A week ago (while on campus on the weekend to take some architectural photos for Wikipedia) I ran across this scene:

Fashion shoot at the School of Social Sciences, University of California, Irvine

I think that's a pretty good answer to my earlier question of what real cameras are good for nowadays; I couldn't have caught that (or the architecturals) on my cell phone.

I have to admit, though, that I'm getting pretty frustrated with the chromatic aberration on my 17-85/5.6IS. It can be corrected in postprocessing but at some cost in image quality. It would be nice to have something that wide (doesn't have to zoom) with better image quality at less than the $2K that the Canon L lenses cost.


ext_646985: If reach is not a huge issue for you then 17-55/2.8IS is a pretty good choice.

Amazon lists 1,120USD for it, so it is significantly below 2k, but has an L level IQ. Build quality is not up to L, but it is not bad either.

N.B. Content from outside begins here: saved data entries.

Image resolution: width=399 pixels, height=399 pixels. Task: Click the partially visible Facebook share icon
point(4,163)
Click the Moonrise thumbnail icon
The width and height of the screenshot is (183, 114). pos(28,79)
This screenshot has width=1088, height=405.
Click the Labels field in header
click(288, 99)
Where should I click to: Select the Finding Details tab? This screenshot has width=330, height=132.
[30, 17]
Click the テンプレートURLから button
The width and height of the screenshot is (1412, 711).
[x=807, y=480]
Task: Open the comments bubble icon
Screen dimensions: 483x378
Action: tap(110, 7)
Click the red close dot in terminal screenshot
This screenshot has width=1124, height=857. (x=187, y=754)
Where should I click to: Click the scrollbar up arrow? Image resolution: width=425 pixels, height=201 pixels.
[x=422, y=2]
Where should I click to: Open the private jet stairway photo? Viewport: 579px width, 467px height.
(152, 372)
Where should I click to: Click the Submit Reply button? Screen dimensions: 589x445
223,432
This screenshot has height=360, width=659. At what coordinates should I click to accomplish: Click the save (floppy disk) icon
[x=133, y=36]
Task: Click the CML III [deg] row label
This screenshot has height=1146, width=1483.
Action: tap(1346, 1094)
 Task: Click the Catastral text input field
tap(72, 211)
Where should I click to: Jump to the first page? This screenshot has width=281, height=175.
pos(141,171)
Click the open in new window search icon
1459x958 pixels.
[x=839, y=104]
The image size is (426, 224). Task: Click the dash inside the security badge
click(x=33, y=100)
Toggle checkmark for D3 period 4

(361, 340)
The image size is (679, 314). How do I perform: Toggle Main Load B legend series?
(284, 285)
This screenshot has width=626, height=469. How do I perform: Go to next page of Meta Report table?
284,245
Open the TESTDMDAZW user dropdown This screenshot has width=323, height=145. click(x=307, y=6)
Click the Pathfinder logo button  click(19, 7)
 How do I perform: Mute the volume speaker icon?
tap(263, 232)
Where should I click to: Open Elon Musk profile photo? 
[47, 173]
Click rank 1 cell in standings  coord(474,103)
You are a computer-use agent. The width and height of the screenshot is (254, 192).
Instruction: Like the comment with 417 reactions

I now carry 17-55/2.8IS and 100/2.8 macro all the time. Last week in a conference (ICASSP), I added laptop also on top of that. Resulting in a combo that was a bit too heavy to lug around. :-)

The issue of point-n-shoot (or cell phone camares) vs DSLR, I think depends a lot on what you shoot. I mostly now shoot insects and lizards (both very common in Singapore), probably point-n-shoot would not work too well...

11011110: Re: If reach is not a huge issue for you then 17-55/2.8IS is a pretty good choice.

Thanks for the suggestion. The other possibility I suppose is to use my 15mm fisheye more often and rely on software to straighten it when I want a rectilinear image; I think it's quite a bit sharper than my zoom.